Evenin' All - Unmanned on the Beat
6:15 PM on Dec 28, 2011
As the FAA edges closer to releasing for public comment its first rules for allowing small unmanned aircraft into national airspace, one sector straining at the leash to use UAVs is law enforcement.
There have been a couple of FAA-sanctioned trails of UAVs by the police: in Miami, using Honywell's T-Hawk VTOL hover-and-stare micro-UAV to help SWAT teams spot shooters; and in Houston, using Insitu's ScanEagle to surveil hurricane evacuation routes. There have also been cases of police departments acquiring UAVs only to have the FAA jump on them for unauthorized use. So the market is certainly there.
In October, AeroVironment announced its was offering its Qube VTOL micro-UAV for evaluation by law enforcement and other public-safety agencies. The Qube is a derivative of the Shrike quadrotor UAV, developed under DARPA's Stealthy Persistent Perch and Stare program, and is designed to comply with the expected FAA rules allowing use of small unmanned aircraft in civil airspace.
Packaged to fit in the trunk of a patrol car, the 5.5-lb Qube can be assembled in under 5 min and will fly for 40 min on battery power, controlled from a ruggedised tablet and equipped with both color and thermal cameras. You can see Qube in action in this rather over-the-top promotional video.
Now Aurora Flight Sciences has received a contract from the US Air Force Research Laboratory to demonstrate how its Skate small UAV can perform missions typical of a police officer "walking the beat" in a city. The idea of the Urban Beat Cop program is to show that a UAV can be used to provide the same observational familiarity with an urban area as a police officer walking the streets.

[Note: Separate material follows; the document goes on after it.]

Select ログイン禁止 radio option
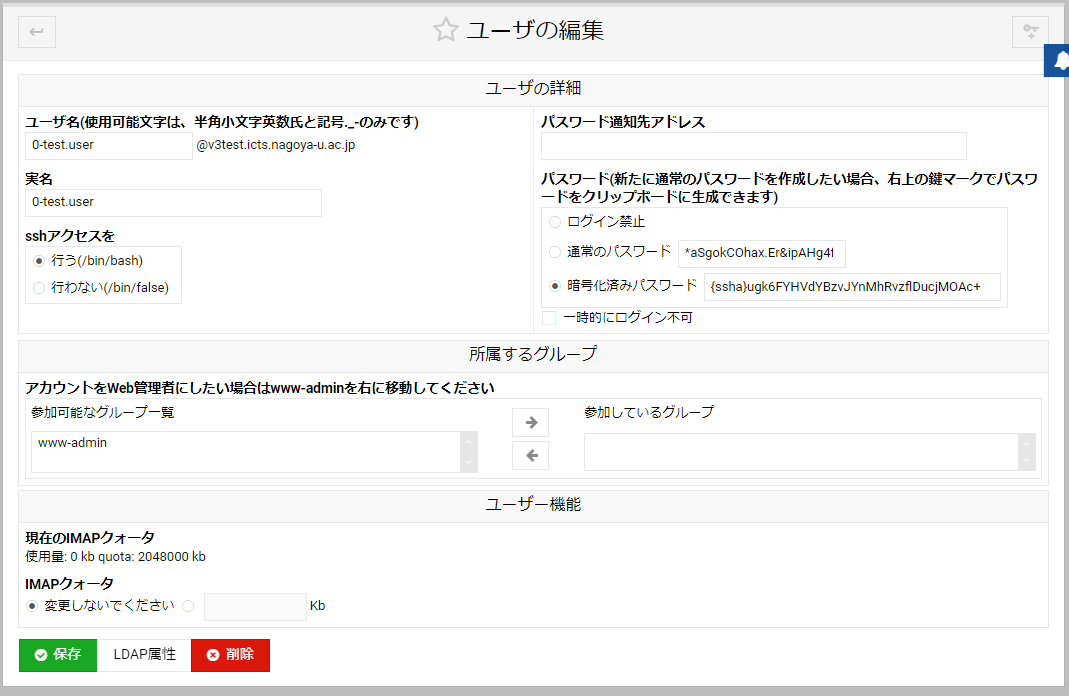click(x=555, y=222)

Photo: Aurora Flight Systems
The 2-lb Skate can take off and land vertically, hover, perch and stare, but flies like a fixed-wing aircraft in forward flight thanks to a flying-wing airframe and a pair of thrust-vectoring propellers. These also provide high agility for maneuvering at street level. Endurance is 1 hour, says Aurora.
Under the 12-month Urban Beat Cop pogram, the company will flight-demonstrate advanced video processing and a parasitic recharging system required for the autonomous perch and stare mission. AFRL has been working on recharging a UAV by perching on a power line and using electromagnetic induction.
While law enforcement's interest in unmanned arcraft is clear, it is not without controversy, as illustrated by reaction to the recent LA Times story revealing how Customs and Border Patrol Predator B UAVs have been used to help local police make arrests. Although military-operated UAVs are barred from use in law enforcement, CBP officials say they have authority to provide "interior law enforcement support". But the criticism makes clear the inevitable police use of UAVs will stir up heated debate.